Fiona, who organised the event held in partnership with Mind, said: “With the prevalence of type 2 diabetes higher in people with psychosis than the general population, it is crucial that we support service users to gain a better understanding of how to prevent the risk of developing diabetes. Through making some “swaps” in diet from high sugar to low sugar foods a healthier diet can be easier to maintain.”
Amongst service users enjoying the lunch and picking up tips for a healthier diet was Stephen Craig, who attended with his partner Chloe Manzi.
Stephen said: “I found it very useful. I definitely want to work on this as I’m at high risk of developing diabetes and know that I need to drink less Coke and eat less white bread. I’ve got an app on my phone that was mentioned in the talks at the event to scan shop items and see how much sugar is in foods.”
Chloe said: “I am a poor eater usually, but in coming here I have been able to enjoy some healthy food and will now think about changing the food that I eat.”
Another service user explained that she already took physical health issues seriously.
She said: “I enjoy healthy eating. I look for food that is low in fat and that has no sugar and I also take regular exercise. I swim once a week and also do aerobics.”
Oliver Rowe, who featured in BBC 2’s “The Urban Chef” and is passionate about local sourcing of food, regularly cooks at Southwood Smith Centre, supporting an initiative run by FoodCycle.
This offers free nourishing meals to people using produce donated by local retailers and local outlets of large supermarket chains.

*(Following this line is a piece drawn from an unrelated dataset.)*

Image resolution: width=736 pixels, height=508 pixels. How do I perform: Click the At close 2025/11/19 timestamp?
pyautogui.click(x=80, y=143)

He said: “When people are in a vulnerable situation, whether socially or because of mental health issues, small changes can sometimes have a big effect. Engaging with our diet can really help to bring about a better sense of wellbeing and self-preservation."
Notes to Editors
Camden and Islington NHS Foundation Trust – Strategic Priorities
Our three strategic priorities are:
Early and effective intervention
Helping people to live well
Research and innovation
About Camden and Islington NHS Foundation Trust
We provide mental health and substance misuse services to people living in Camden and Islington, and a substance misuse and psychological therapies service to residents in Kingston.
We have two inpatient facilities, at Highgate Mental Health Centre and St Pancras Hospital, as well as community based services throughout the London boroughs of Camden and Islington. Our Trust is also a member of University College London Partners (UCLP), one of the world’s leading academic health science partnerships.

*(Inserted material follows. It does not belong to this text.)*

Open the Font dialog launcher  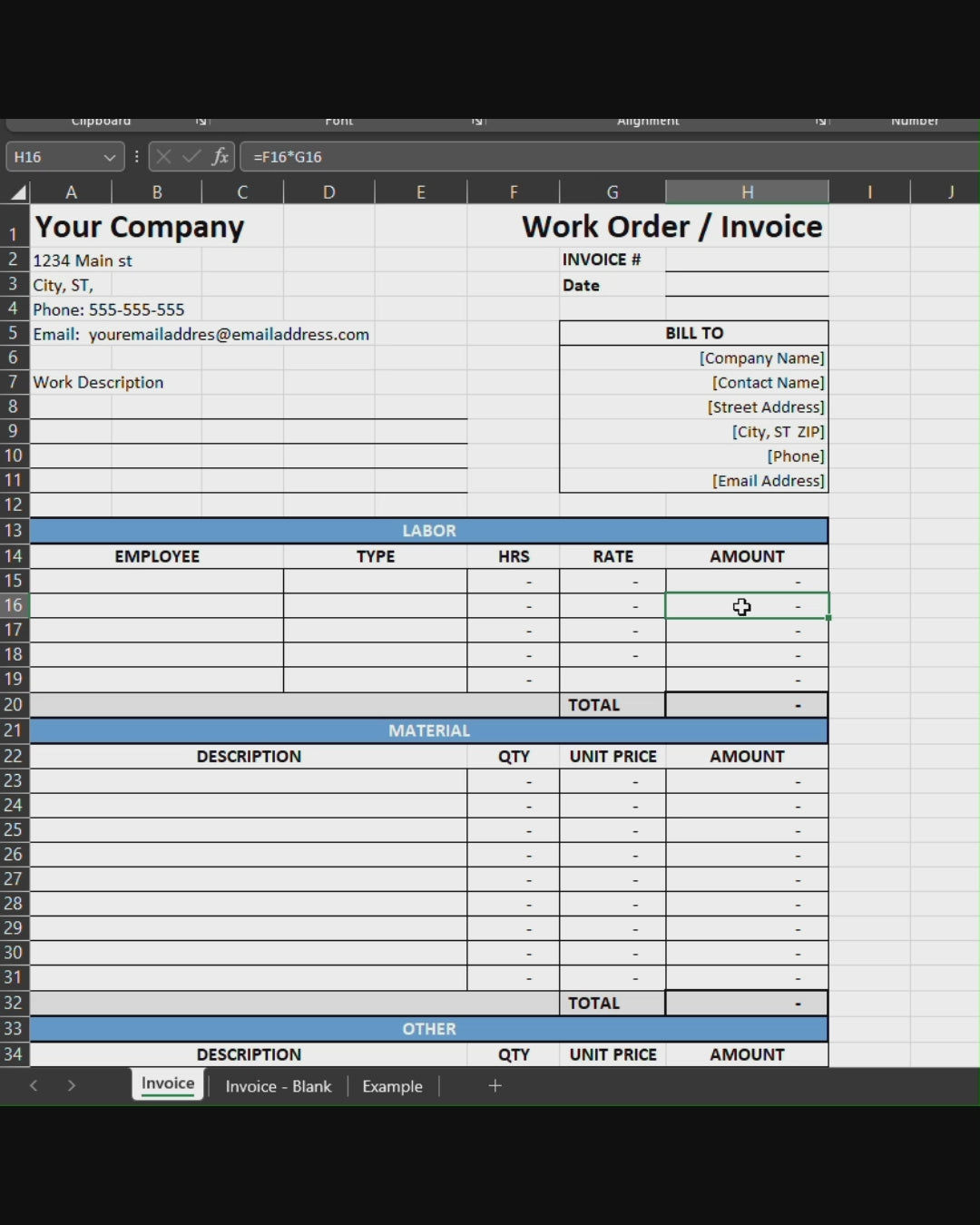click(x=477, y=122)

We provide services for adults of working age, adults with learning difficulties, and older people in the London area either in a community or inpatient setting.

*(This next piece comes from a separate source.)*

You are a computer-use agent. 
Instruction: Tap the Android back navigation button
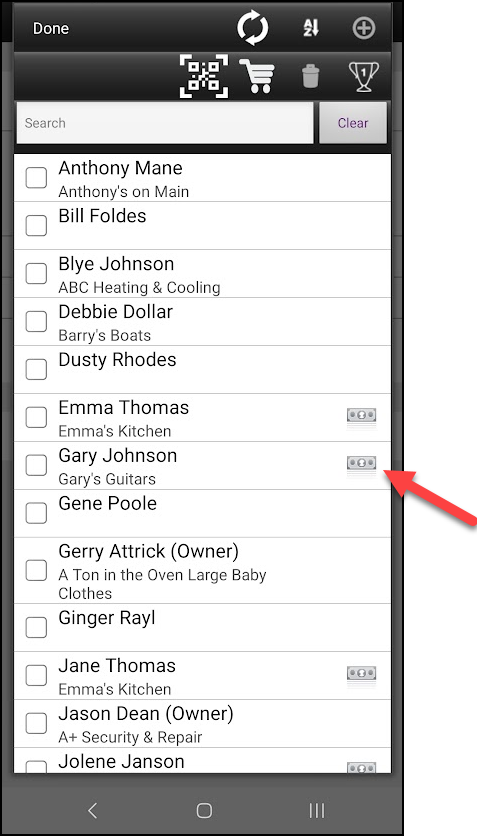pos(93,811)
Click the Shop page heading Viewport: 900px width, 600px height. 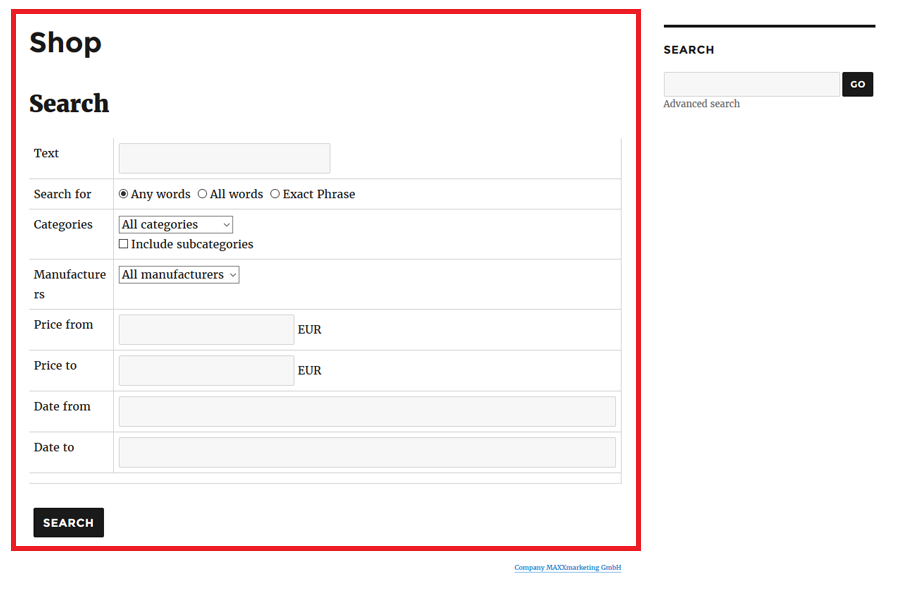[66, 43]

Our income for 2016/17 was £138million and we have approximately 2,000 staff. Our staff work in multi-disciplinary teams providing a holistic approach to recovery. This means that we often work with partner agencies and the voluntary sector. Camden and Islington Mental Health and Social Care Trust was established in 2002. In March 2008 we became the first Care Trust to achieve Foundation Trust status and are licensed by NHS Improvement.